What we have to work on is providing better access for patients. It’s estimated that only between 15% to 20% of patients who could potentially benefit from CAR-T cell therapy are actually receiving it. If we’re innovating but patients aren’t benefiting from what we’re innovating, then we have to improve access so patients can benefit from these advanced therapies. The real beauty of a meeting like this is that we have people at every stage of the development of advanced cell therapies. We have the innovation, the translation, the manufacturing, the quality and the correlative studies, the commercialization but also patient access and reimbursement.
How can these therapies be made more accessible and more affordable to patients?
I think it’s a combination of factors. To make these therapies more affordable, we can reduce production costs. An example of how to do this is our ex vivo process for manufacturing CAR-T cells. We started 20 years ago with a 12-day process and then moved to a 9 or 10-day process. What I’m going to be sharing at the meeting is a 3-day process. We know Novartis (Basel, Switzerland) is developing a 2-day process, and there are some reports of a 1-day process. So, you’re being much more efficient with laboratory resources and labor and reducing the cost and materials as well as reducing ever so slightly the turnaround time. I think that over the next year or two, we’ll see some really exciting news coming out from those shortened processes.
Could you please tell us about your presentation?
I’m going to be talking about where we are now with CAR-T cell therapies, including approvals and what’s coming along in the next generation. One topic is how to make these CAR-T cells more potent. We know that there are patients that benefit long-term, but we also know that there are patients that relapse and patients that don’t respond. So how can we enhance the potency of CAR-T cells? I have been tracking reports over the past several years looking at how one can increase potency, for example by knocking out genes or adding in factors.

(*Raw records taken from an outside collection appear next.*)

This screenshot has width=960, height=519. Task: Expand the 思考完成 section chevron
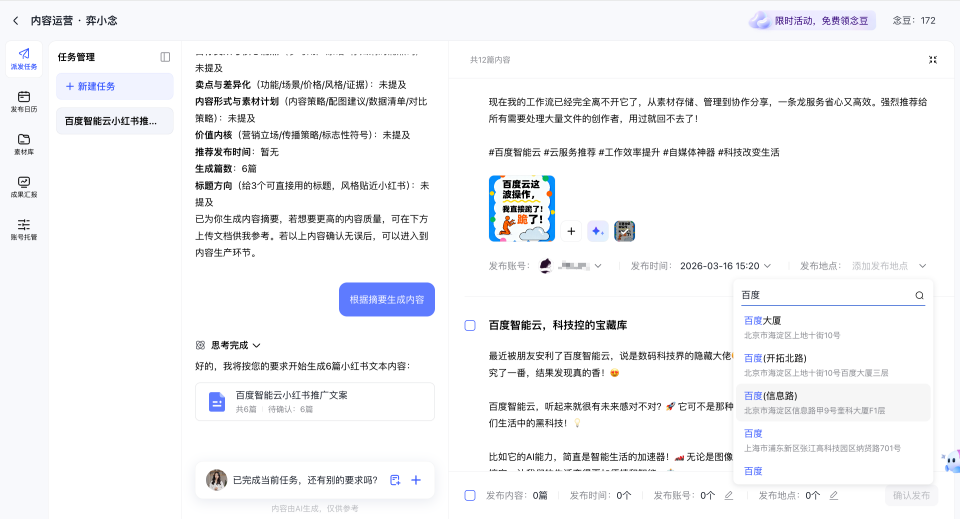coord(256,345)
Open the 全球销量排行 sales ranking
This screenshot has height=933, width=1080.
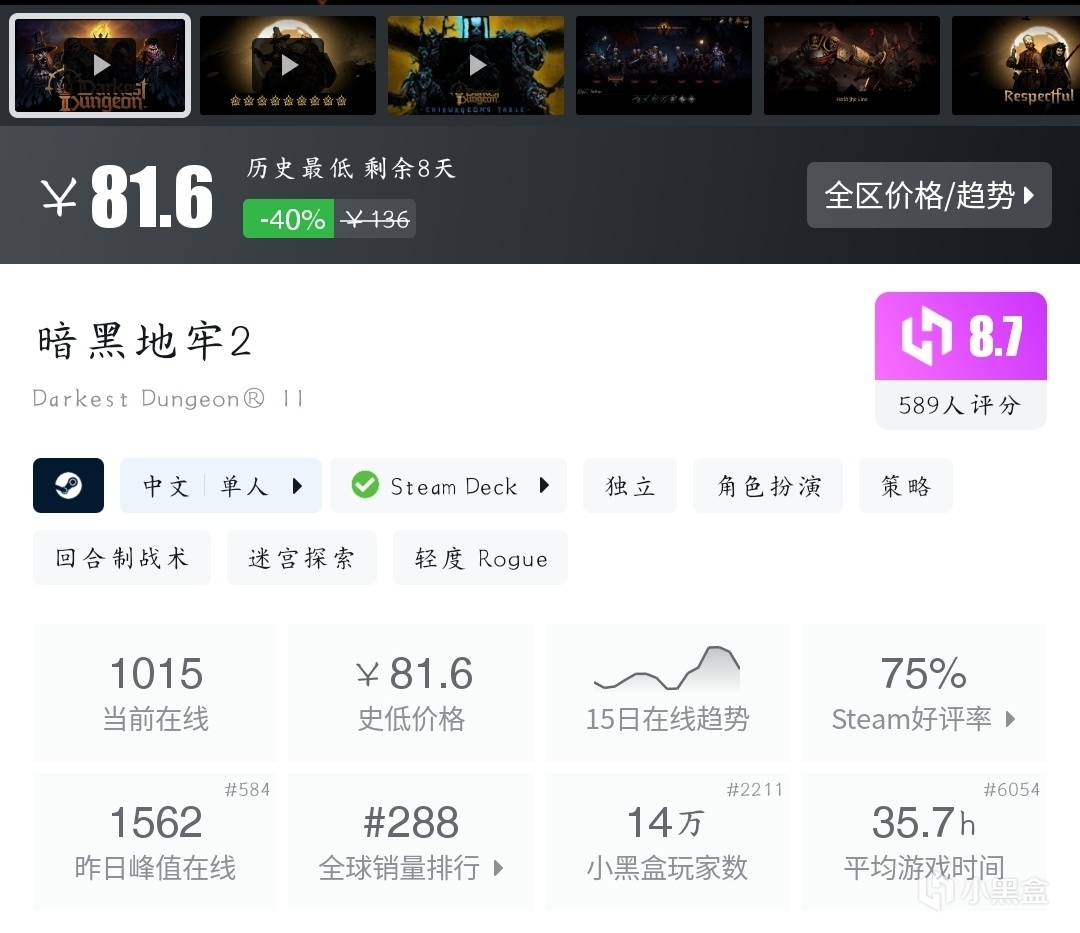(x=411, y=841)
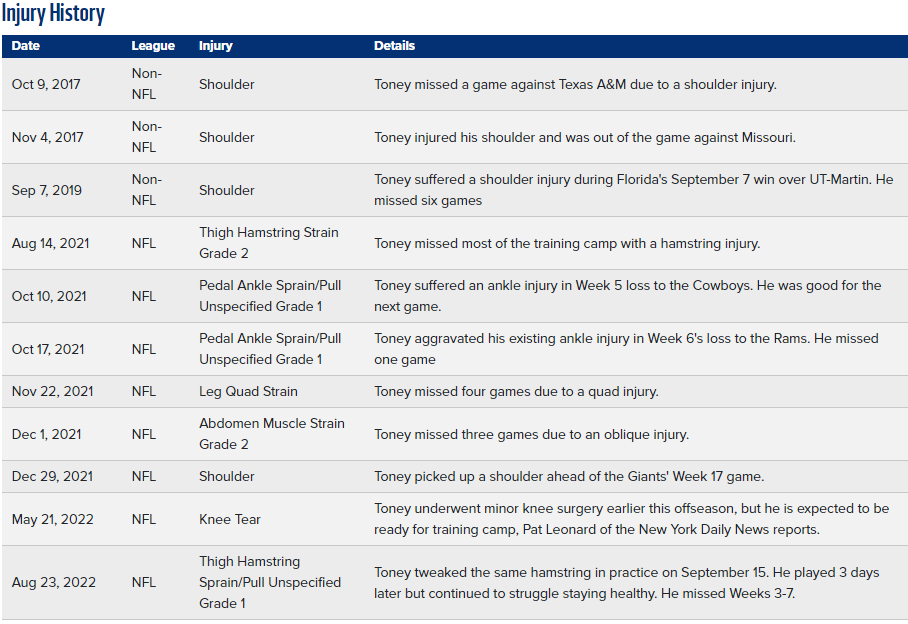Click the Leg Quad Strain injury cell
Screen dimensions: 908x624
coord(248,392)
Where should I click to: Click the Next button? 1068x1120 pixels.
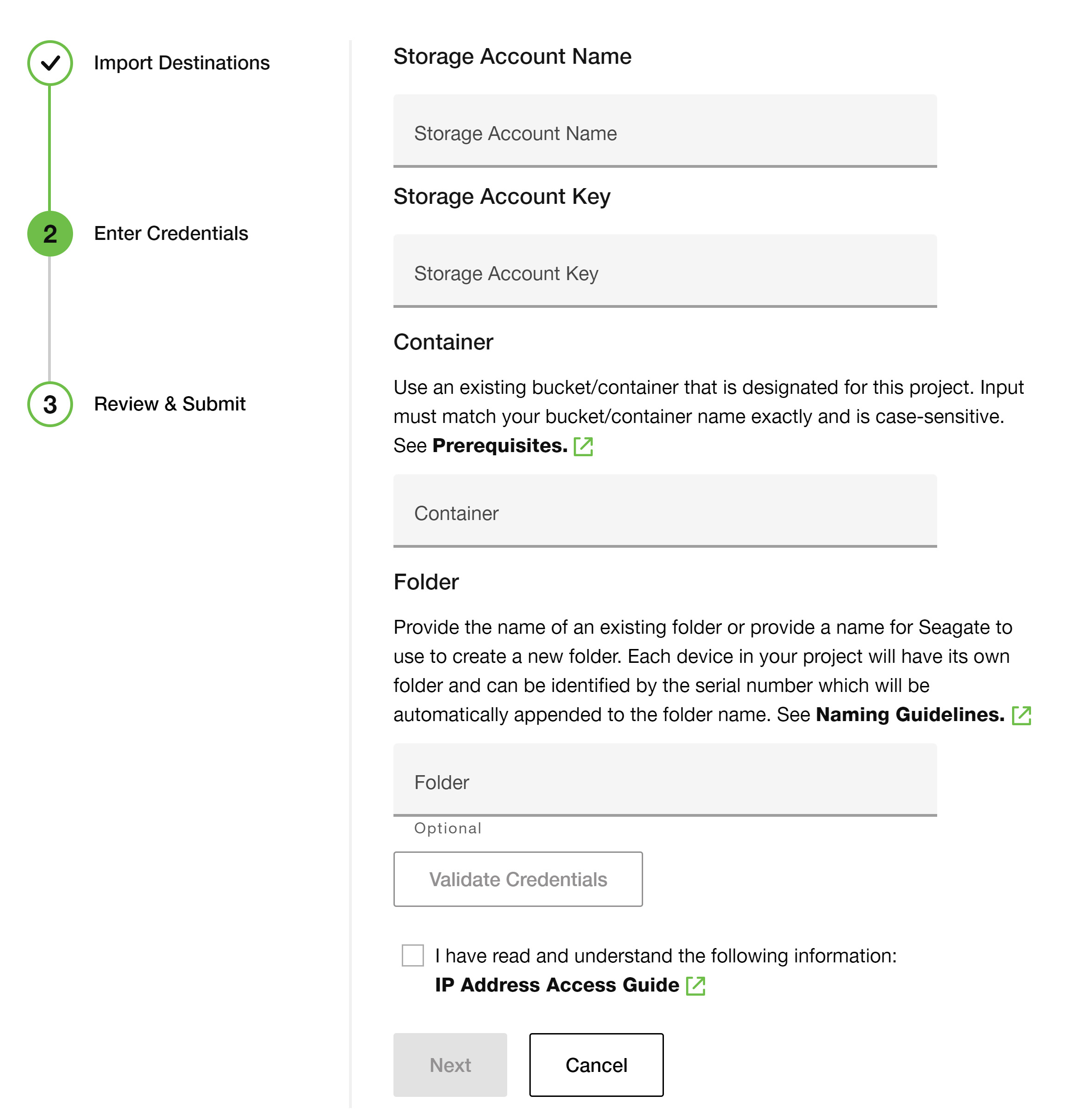pos(450,1065)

I have a list of about 32 now, which is a pretty large number, particularly if you think about the combinations of those.We need to look at what works best but also what works best long-term without adverse effects.
How do you envision improvements in these cell therapies changing the future of cell and gene therapy?

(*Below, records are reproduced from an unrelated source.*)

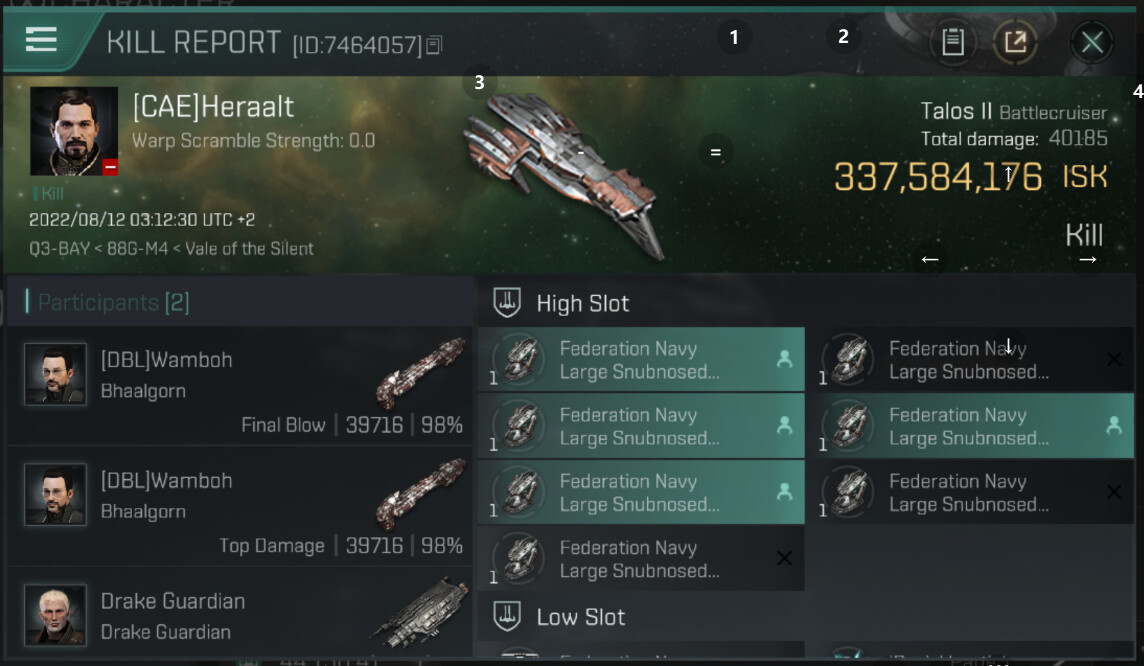Close the Kill Report panel
The height and width of the screenshot is (666, 1144).
pos(1092,42)
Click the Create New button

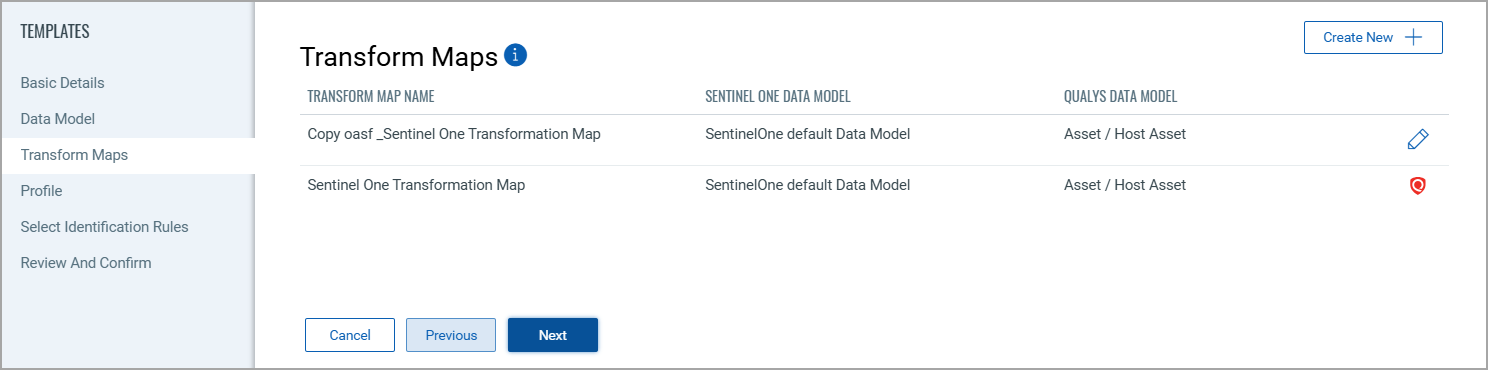click(1373, 37)
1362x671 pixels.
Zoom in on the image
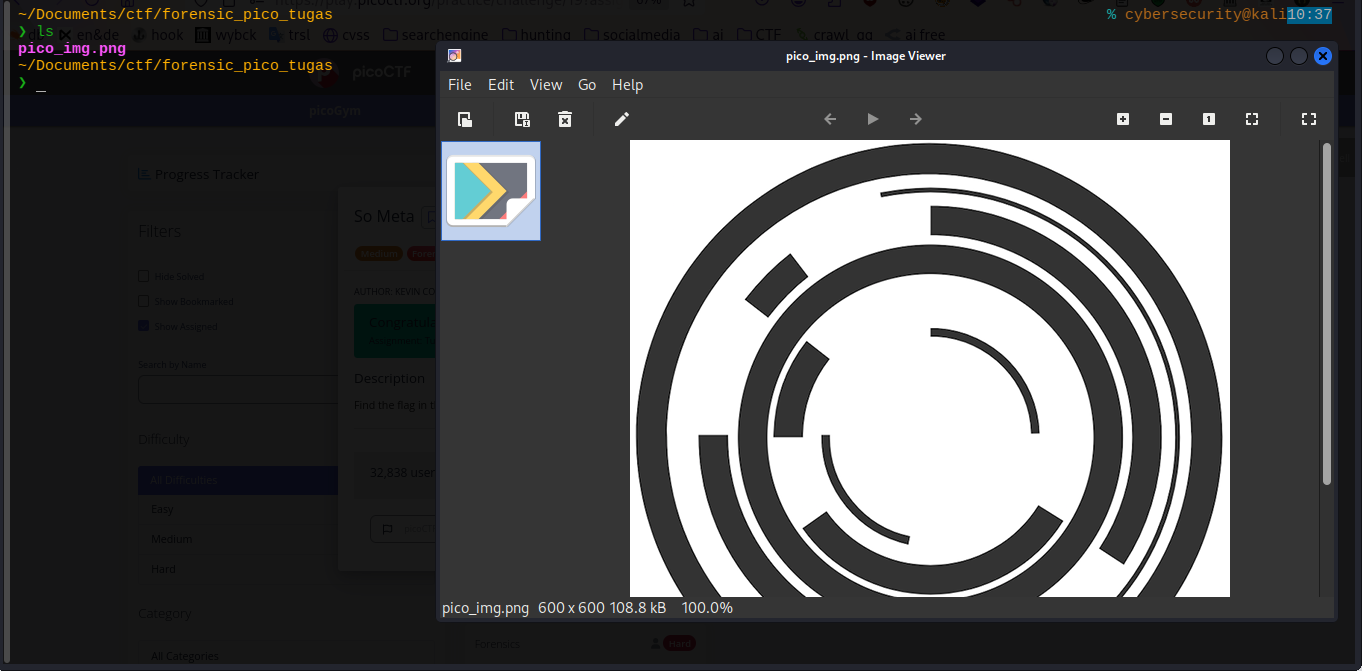point(1123,119)
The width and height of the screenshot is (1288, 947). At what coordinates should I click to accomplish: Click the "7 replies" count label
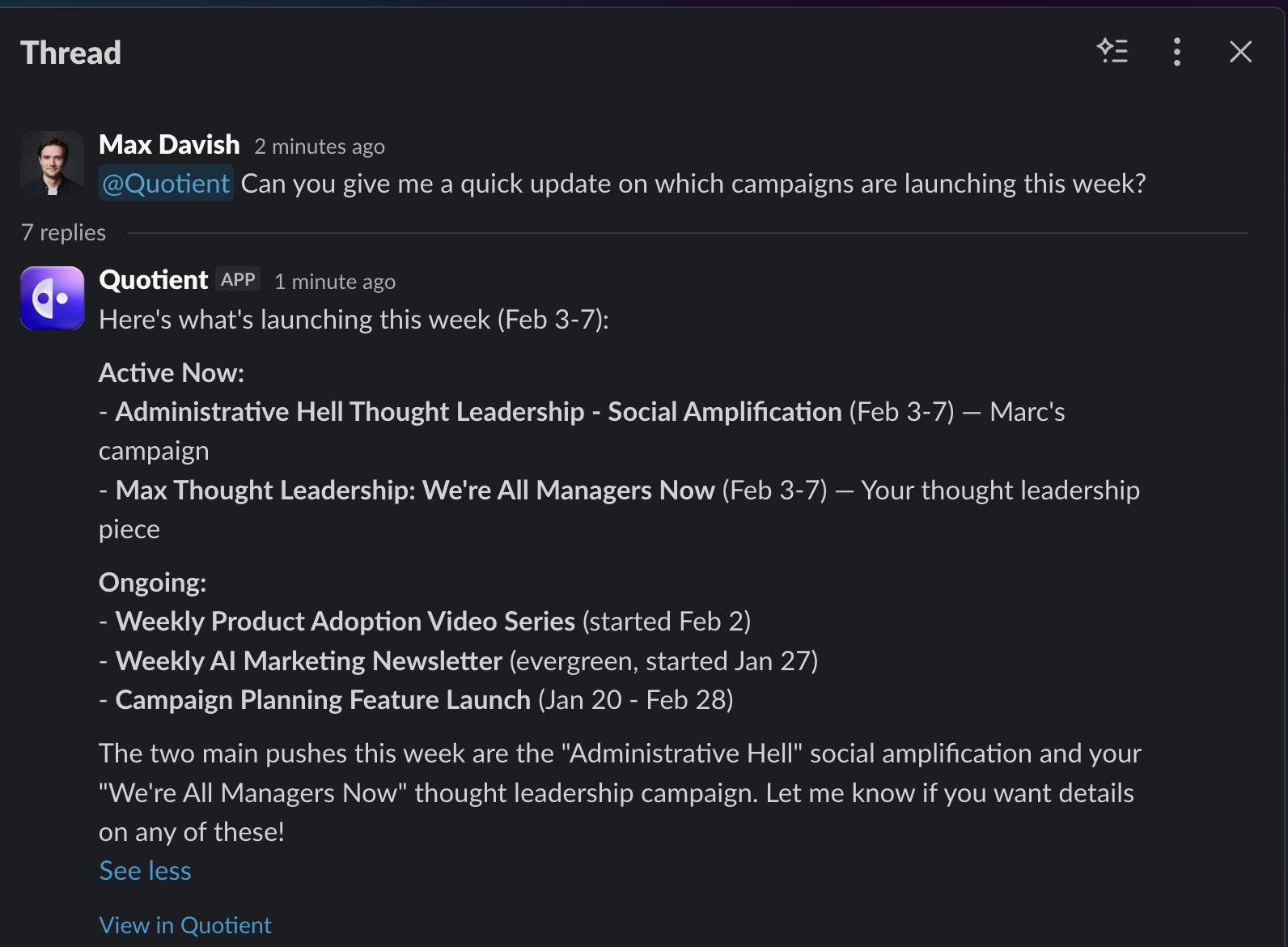63,233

The approvals we have for CAR-T cells now are in blood cancers, so leukemia, lymphoma, myeloma. Those are indications of 6,000 to 10,000 each in the USA. For solid tumors, that number is multiplied by a factor of 10. One has to think about the cost of generating these therapies and the talent shortage we have, and that makes me wonder if in the current paradigm with ex vivo manufacturing, whether we really would be able to provide access to patients with solid tumors.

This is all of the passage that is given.